What you are asked to do
Print each line of the listing once more, precisely as given.
——
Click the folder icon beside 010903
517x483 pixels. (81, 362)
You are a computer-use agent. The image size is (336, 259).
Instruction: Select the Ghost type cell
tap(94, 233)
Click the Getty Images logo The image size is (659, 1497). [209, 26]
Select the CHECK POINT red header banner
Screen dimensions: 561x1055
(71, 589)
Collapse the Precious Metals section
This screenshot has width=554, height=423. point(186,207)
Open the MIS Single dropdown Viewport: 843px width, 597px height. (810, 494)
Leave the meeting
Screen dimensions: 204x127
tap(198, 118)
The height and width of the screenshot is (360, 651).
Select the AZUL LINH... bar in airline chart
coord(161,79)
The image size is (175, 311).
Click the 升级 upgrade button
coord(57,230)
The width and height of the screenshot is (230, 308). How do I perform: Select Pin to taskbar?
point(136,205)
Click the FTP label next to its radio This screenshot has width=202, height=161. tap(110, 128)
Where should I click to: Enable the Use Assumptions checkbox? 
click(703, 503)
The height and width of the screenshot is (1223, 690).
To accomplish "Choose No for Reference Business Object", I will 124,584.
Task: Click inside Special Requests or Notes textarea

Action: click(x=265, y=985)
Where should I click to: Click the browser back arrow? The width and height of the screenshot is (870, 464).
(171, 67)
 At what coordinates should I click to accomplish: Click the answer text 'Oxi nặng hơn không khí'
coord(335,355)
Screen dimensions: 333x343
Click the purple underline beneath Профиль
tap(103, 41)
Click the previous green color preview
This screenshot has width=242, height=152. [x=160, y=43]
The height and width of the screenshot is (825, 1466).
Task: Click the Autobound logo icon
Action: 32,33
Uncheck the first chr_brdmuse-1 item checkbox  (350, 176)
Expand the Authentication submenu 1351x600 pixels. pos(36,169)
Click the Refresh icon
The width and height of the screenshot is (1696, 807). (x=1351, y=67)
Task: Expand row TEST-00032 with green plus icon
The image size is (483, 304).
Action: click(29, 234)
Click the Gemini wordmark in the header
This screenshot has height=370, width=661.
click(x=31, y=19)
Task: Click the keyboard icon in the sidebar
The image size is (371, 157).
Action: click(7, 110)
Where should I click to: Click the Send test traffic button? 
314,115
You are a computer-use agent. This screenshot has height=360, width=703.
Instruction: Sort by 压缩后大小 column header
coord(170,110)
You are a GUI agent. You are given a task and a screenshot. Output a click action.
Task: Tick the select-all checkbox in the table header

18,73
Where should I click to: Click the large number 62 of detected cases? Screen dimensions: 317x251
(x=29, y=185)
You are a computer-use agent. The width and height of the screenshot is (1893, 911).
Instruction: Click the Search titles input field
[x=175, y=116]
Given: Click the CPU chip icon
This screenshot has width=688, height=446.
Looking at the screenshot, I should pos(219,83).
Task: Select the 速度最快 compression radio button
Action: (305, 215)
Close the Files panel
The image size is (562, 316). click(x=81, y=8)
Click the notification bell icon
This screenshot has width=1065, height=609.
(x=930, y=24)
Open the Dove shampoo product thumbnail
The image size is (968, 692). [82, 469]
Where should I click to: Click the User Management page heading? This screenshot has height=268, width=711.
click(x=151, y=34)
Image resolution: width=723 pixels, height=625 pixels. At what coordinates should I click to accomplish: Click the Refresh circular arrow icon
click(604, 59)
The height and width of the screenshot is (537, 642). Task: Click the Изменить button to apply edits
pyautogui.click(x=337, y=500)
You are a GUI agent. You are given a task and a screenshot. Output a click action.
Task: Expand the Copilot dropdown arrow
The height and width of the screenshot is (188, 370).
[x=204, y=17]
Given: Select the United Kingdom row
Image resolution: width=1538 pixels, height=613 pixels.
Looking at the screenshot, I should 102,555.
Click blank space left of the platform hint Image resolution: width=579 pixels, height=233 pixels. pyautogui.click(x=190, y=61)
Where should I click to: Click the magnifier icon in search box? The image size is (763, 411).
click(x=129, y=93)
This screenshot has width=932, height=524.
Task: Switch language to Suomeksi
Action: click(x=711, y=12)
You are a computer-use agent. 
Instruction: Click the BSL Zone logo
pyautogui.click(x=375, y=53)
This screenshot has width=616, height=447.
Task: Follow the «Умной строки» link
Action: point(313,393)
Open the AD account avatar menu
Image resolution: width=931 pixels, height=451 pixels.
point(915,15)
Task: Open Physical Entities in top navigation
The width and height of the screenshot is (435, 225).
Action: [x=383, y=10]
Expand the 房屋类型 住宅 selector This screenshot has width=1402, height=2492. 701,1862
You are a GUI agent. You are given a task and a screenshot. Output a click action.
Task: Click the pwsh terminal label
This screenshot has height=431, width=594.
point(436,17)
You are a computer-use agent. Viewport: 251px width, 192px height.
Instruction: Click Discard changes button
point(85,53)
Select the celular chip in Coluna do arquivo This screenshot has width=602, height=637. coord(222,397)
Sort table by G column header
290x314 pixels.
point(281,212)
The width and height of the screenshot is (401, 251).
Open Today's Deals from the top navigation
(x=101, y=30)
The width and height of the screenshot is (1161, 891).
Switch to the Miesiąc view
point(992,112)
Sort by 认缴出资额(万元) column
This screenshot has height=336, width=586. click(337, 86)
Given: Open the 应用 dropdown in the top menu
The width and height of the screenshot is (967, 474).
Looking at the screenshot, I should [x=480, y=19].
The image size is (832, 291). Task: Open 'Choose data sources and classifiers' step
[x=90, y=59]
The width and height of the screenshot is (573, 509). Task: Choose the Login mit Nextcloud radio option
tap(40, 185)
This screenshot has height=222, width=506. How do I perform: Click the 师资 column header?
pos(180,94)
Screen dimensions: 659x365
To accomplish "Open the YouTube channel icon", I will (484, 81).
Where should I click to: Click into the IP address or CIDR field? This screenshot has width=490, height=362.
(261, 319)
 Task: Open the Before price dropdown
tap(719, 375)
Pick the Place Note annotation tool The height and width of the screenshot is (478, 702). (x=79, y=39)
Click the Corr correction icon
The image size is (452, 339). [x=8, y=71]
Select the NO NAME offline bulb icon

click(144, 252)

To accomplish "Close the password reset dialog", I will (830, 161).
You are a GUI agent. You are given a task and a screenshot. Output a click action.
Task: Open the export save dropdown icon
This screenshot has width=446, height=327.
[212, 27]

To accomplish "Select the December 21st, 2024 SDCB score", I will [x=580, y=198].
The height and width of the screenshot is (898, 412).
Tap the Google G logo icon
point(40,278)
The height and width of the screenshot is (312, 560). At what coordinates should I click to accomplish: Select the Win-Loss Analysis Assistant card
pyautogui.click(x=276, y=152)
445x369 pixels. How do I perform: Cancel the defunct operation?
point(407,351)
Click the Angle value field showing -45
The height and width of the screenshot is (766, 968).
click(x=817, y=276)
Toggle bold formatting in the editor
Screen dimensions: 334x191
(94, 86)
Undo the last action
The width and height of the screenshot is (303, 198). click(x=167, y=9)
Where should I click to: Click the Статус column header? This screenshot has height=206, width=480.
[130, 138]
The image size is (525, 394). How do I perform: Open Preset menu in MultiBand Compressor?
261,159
——
Task result
Click the folder icon beside 010903
517x483 pixels. (81, 362)
You are a computer-use agent. The image size is (336, 259).
Instruction: Select the Ghost type cell
tap(94, 233)
Click the Getty Images logo The image size is (659, 1497). [209, 26]
Select the CHECK POINT red header banner
Screen dimensions: 561x1055
(71, 589)
Collapse the Precious Metals section
This screenshot has width=554, height=423. point(186,207)
Open the MIS Single dropdown Viewport: 843px width, 597px height. (810, 494)
Leave the meeting
Screen dimensions: 204x127
tap(198, 118)
The height and width of the screenshot is (360, 651).
Select the AZUL LINH... bar in airline chart
coord(161,79)
The image size is (175, 311).
Click the 升级 upgrade button
coord(57,230)
The width and height of the screenshot is (230, 308). How do I perform: Select Pin to taskbar?
point(136,205)
Click the FTP label next to its radio This screenshot has width=202, height=161. tap(110, 128)
Where should I click to: Enable the Use Assumptions checkbox? 
click(703, 503)
The height and width of the screenshot is (1223, 690).
To accomplish "Choose No for Reference Business Object", I will 124,584.
Task: Click inside Special Requests or Notes textarea

Action: click(x=265, y=985)
Where should I click to: Click the browser back arrow? The width and height of the screenshot is (870, 464).
(171, 67)
 At what coordinates should I click to accomplish: Click the answer text 'Oxi nặng hơn không khí'
coord(335,355)
Screen dimensions: 333x343
Click the purple underline beneath Профиль
tap(103, 41)
Click the previous green color preview
This screenshot has width=242, height=152. [x=160, y=43]
The height and width of the screenshot is (825, 1466).
Task: Click the Autobound logo icon
Action: 32,33
Uncheck the first chr_brdmuse-1 item checkbox  (350, 176)
Expand the Authentication submenu 1351x600 pixels. pos(36,169)
Click the Refresh icon
The width and height of the screenshot is (1696, 807). (x=1351, y=67)
Task: Expand row TEST-00032 with green plus icon
The image size is (483, 304).
Action: click(29, 234)
Click the Gemini wordmark in the header
This screenshot has height=370, width=661.
click(x=31, y=19)
Task: Click the keyboard icon in the sidebar
The image size is (371, 157).
Action: click(7, 110)
Where should I click to: Click the Send test traffic button? 
314,115
You are a computer-use agent. This screenshot has height=360, width=703.
Instruction: Sort by 压缩后大小 column header
coord(170,110)
You are a GUI agent. You are given a task and a screenshot. Output a click action.
Task: Tick the select-all checkbox in the table header

18,73
Where should I click to: Click the large number 62 of detected cases? Screen dimensions: 317x251
(x=29, y=185)
You are a computer-use agent. The width and height of the screenshot is (1893, 911).
Instruction: Click the Search titles input field
[x=175, y=116]
Given: Click the CPU chip icon
This screenshot has width=688, height=446.
Looking at the screenshot, I should pos(219,83).
Task: Select the 速度最快 compression radio button
Action: (305, 215)
Close the Files panel
The image size is (562, 316). click(x=81, y=8)
Click the notification bell icon
This screenshot has width=1065, height=609.
(x=930, y=24)
Open the Dove shampoo product thumbnail
The image size is (968, 692). [82, 469]
Where should I click to: Click the User Management page heading? This screenshot has height=268, width=711.
click(x=151, y=34)
Image resolution: width=723 pixels, height=625 pixels. At what coordinates should I click to accomplish: Click the Refresh circular arrow icon
click(604, 59)
The height and width of the screenshot is (537, 642). Task: Click the Изменить button to apply edits
pyautogui.click(x=337, y=500)
You are a GUI agent. You are given a task and a screenshot. Output a click action.
Task: Expand the Copilot dropdown arrow
The height and width of the screenshot is (188, 370).
[x=204, y=17]
Given: Select the United Kingdom row
Image resolution: width=1538 pixels, height=613 pixels.
Looking at the screenshot, I should 102,555.
Click blank space left of the platform hint Image resolution: width=579 pixels, height=233 pixels. pyautogui.click(x=190, y=61)
Where should I click to: Click the magnifier icon in search box? The image size is (763, 411).
click(x=129, y=93)
This screenshot has width=932, height=524.
Task: Switch language to Suomeksi
Action: click(x=711, y=12)
You are a computer-use agent. 
Instruction: Click the BSL Zone logo
pyautogui.click(x=375, y=53)
This screenshot has width=616, height=447.
Task: Follow the «Умной строки» link
Action: point(313,393)
Open the AD account avatar menu
Image resolution: width=931 pixels, height=451 pixels.
point(915,15)
Task: Open Physical Entities in top navigation
The width and height of the screenshot is (435, 225).
Action: [x=383, y=10]
Expand the 房屋类型 住宅 selector This screenshot has width=1402, height=2492. 701,1862
You are a GUI agent. You are given a task and a screenshot. Output a click action.
Task: Click the pwsh terminal label
This screenshot has height=431, width=594.
point(436,17)
You are a computer-use agent. Viewport: 251px width, 192px height.
Instruction: Click Discard changes button
point(85,53)
Select the celular chip in Coluna do arquivo This screenshot has width=602, height=637. coord(222,397)
Sort table by G column header
290x314 pixels.
point(281,212)
The width and height of the screenshot is (401, 251).
Open Today's Deals from the top navigation
(x=101, y=30)
The width and height of the screenshot is (1161, 891).
Switch to the Miesiąc view
point(992,112)
Sort by 认缴出资额(万元) column
This screenshot has height=336, width=586. click(337, 86)
Given: Open the 应用 dropdown in the top menu
The width and height of the screenshot is (967, 474).
Looking at the screenshot, I should [x=480, y=19].
The image size is (832, 291). Task: Open 'Choose data sources and classifiers' step
[x=90, y=59]
The width and height of the screenshot is (573, 509). Task: Choose the Login mit Nextcloud radio option
tap(40, 185)
This screenshot has height=222, width=506. How do I perform: Click the 师资 column header?
pos(180,94)
Screen dimensions: 659x365
To accomplish "Open the YouTube channel icon", I will (484, 81).
Where should I click to: Click into the IP address or CIDR field? This screenshot has width=490, height=362.
(261, 319)
 Task: Open the Before price dropdown
tap(719, 375)
Pick the Place Note annotation tool The height and width of the screenshot is (478, 702). (x=79, y=39)
Click the Corr correction icon
The image size is (452, 339). [x=8, y=71]
Select the NO NAME offline bulb icon

click(144, 252)

To accomplish "Close the password reset dialog", I will (830, 161).
You are a GUI agent. You are given a task and a screenshot. Output a click action.
Task: Open the export save dropdown icon
This screenshot has width=446, height=327.
[212, 27]

To accomplish "Select the December 21st, 2024 SDCB score", I will [x=580, y=198].
The height and width of the screenshot is (898, 412).
Tap the Google G logo icon
point(40,278)
The height and width of the screenshot is (312, 560). At what coordinates should I click to accomplish: Select the Win-Loss Analysis Assistant card
pyautogui.click(x=276, y=152)
445x369 pixels. How do I perform: Cancel the defunct operation?
point(407,351)
Click the Angle value field showing -45
The height and width of the screenshot is (766, 968).
click(x=817, y=276)
Toggle bold formatting in the editor
Screen dimensions: 334x191
(94, 86)
Undo the last action
The width and height of the screenshot is (303, 198). click(x=167, y=9)
Where should I click to: Click the Статус column header? This screenshot has height=206, width=480.
[130, 138]
The image size is (525, 394). How do I perform: Open Preset menu in MultiBand Compressor?
261,159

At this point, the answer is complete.